19 de abril de 2026

Puertas de Santo Domingo Este

Wilfredo Mora García, Antropólogo.

Por Wilfredo Mora

El 16 de octubre de 2001, oficialmente y mediante la división del antiguo Distrito Nacional, se crea la provincia Santo Domingo, con nuevos límites municipales: al norte, el municipio de Santo Domingo Norte; al sur, el mar Caribe; al este, el municipio de Bayaguana, y la provincia de San Pedro de Macorís; y al oeste, el río Ozama.

No es una “ciudad letrada”, es decir, no se ha escrito aún la historia de la ciudad; los historiadores no han sido convocados a esta tarea. Aunque el municipio es nuevo (2001), la zona tiene mucha historia previa, porque desde la época colonial ya existían asentamientos al otro lado del río Ozama, frente a la Ciudad Colonial de Santo Domingo.

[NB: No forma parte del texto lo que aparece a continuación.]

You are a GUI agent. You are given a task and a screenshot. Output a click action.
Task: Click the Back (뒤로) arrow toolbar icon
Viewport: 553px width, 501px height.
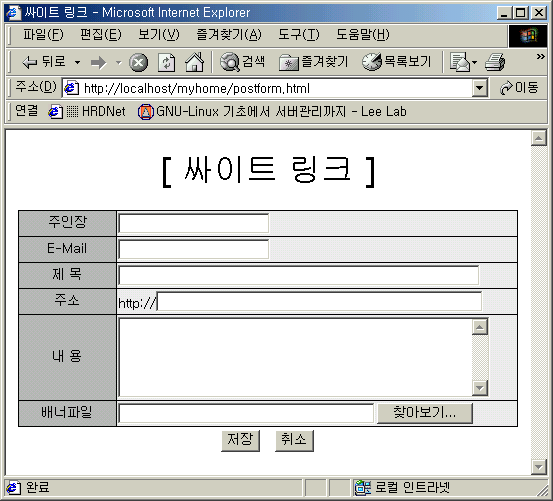click(x=30, y=62)
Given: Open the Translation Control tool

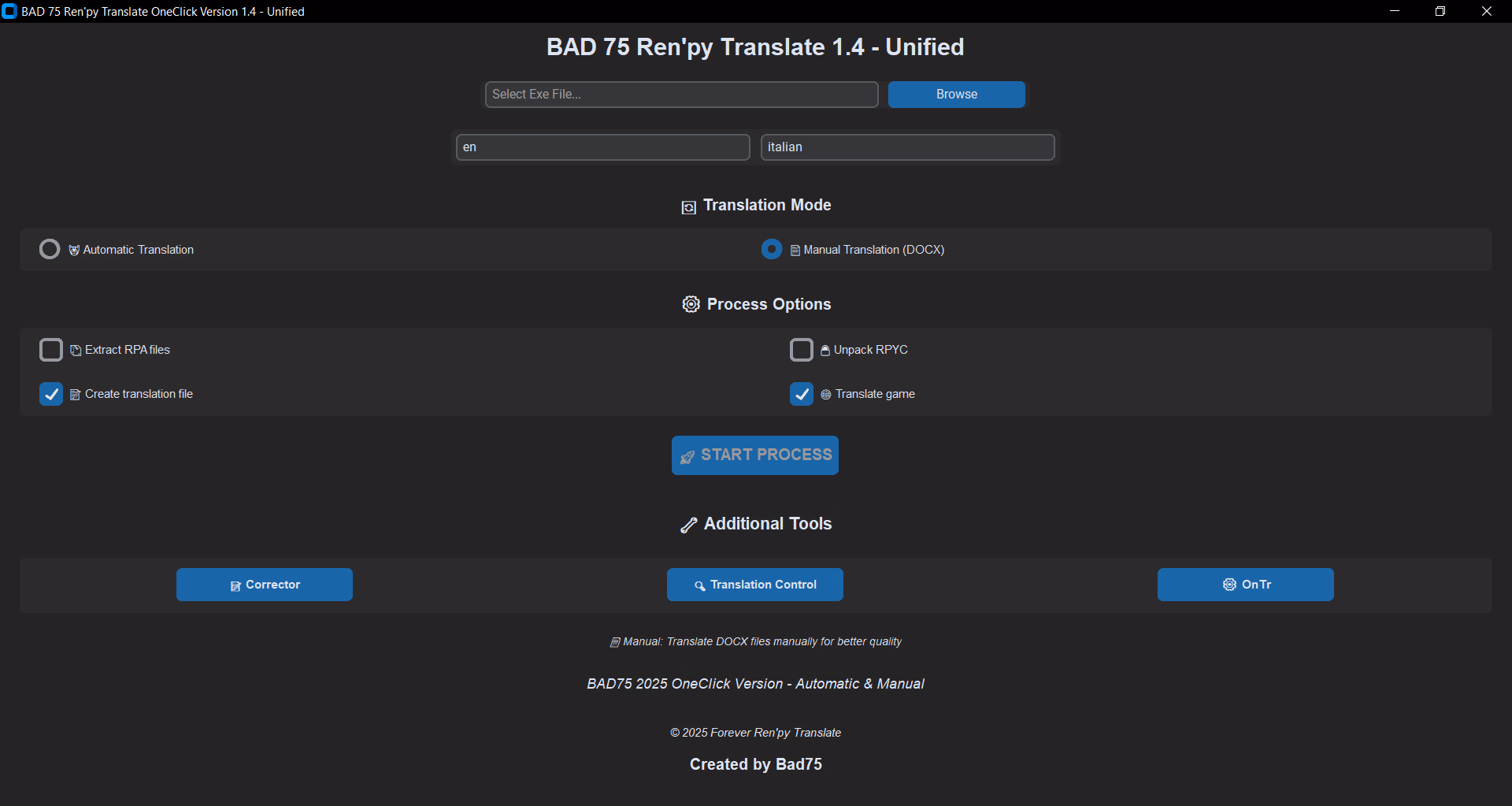Looking at the screenshot, I should (755, 585).
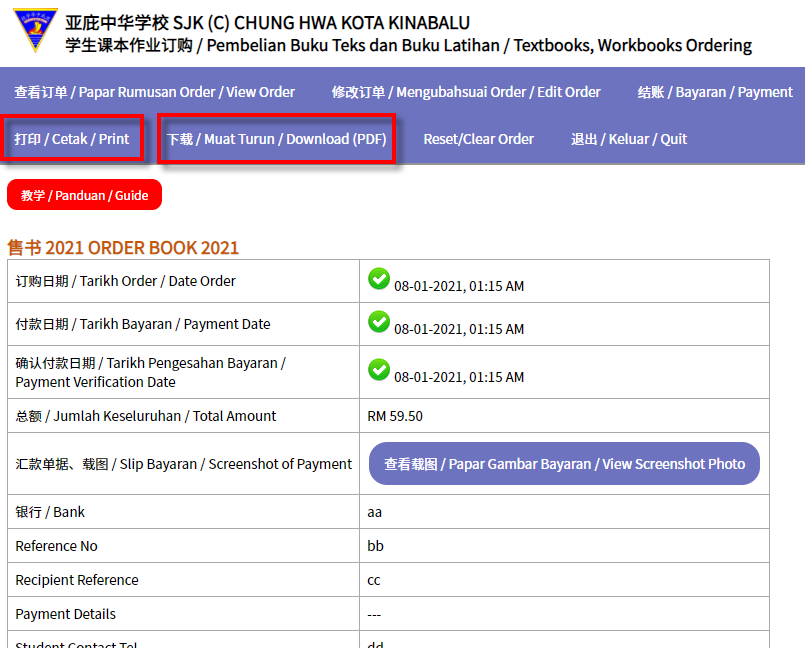Screen dimensions: 805x648
Task: Click the Bank value cell 'aa'
Action: point(375,512)
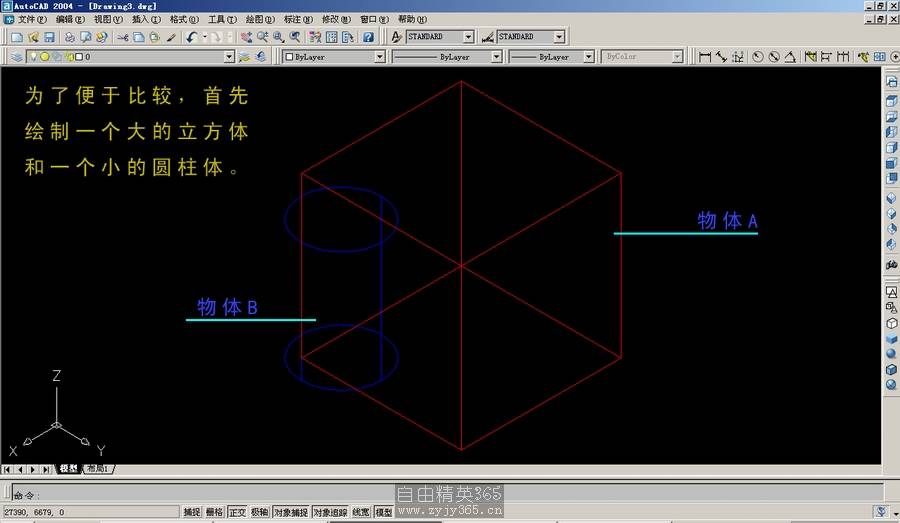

Sobre el río Ozama hay una cuestión de importancia: es un privilegio para la ciudad estar atravesada por un río caudaloso. Las grandes ciudades del mundo occidental, son encantadoras, justamente, por eso y por las puertas de entrada a la ciudad.

A diferencia de Santo Domingo, que fue una ciudad amurallada, y de hecho es uno de los mejores ejemplos de urbanismo colonial en América, la entrada al municipio de Santo Domingo no representan una “ciudad colonial” con una “puerta histórica única”, sino un lugar con varias entradas principales, muy claras y simbólicas. Les sirven de conexión continua, para puentes y autopistas.

En muchas ciudades antiguas, las murallas protegían a la población, y las puertas eran los únicos puntos de acceso. Con el tiempo, algunas se volvieron símbolos icónicos incluso cuando las murallas desaparecieron.

He conocido algunas puertas de ciudades europeas. Por ejemplo, el Arco de Triunfo, en París, aunque no es una “puerta” funcional, simboliza la entrada monumental a París y celebra las victorias de Napoleón Bonaparte; recuerdan la Francia que cayó ante el ejército Alemán, un 14 de junio de 1940, cuando las tropas alemanas entraron en París (sin gran resistencia).

La Puerta de Brandeburgo, uno de los símbolos más importantes de Berlín y de la reunificación alemana tras la Guerra Fría; la Puerta de la India, construida durante el dominio británico, era el punto ceremonial de llegada de autoridades; la Puerta de Alcalá, una de las cinco antiguas puertas reales que daban acceso a Madrid. O, la Bab Bou Jeloud, una espectacular puerta azul que da entrada a la medina histórica. Y la Puerta de Tiananmén, símbolo de la Ciudad Prohibida, centro del poder político chino.

La importancia histórica de la puerta de una ciudad es que se prepara para adoptar un carácter permanente. En el caso del municipio de Santo Domingo Este, se destaca su cercanía con el río Ozama, donde existe una Fortaleza, que fue una de las construcciones militares más antiguas de América.

Así, pues, es un hecho, a medida que pase el tiempo, los símbolos icónicos que dieron su origen no deben desaparecer. Las puertas de la ciudad deben mostrar defensa, comercio y prestigio. Pero también anticipan a los habitantes que viven allí dentro.

En la actualidad, muchas ciudades modernas ya no tienen murallas, pero mantienen estas puertas como monumentos históricos o crean nuevas “entradas” simbólicas (aeropuertos, estaciones, avenidas principales).

La cuestión es que el municipio de Santo Domingo Este no tiene las puertas correctas. Así como se ven, no representa a la ciudad, sus valores y su historia, su cultura. Debe servir como “testigo del tiempo”, de sus habitantes y de sus visitantes.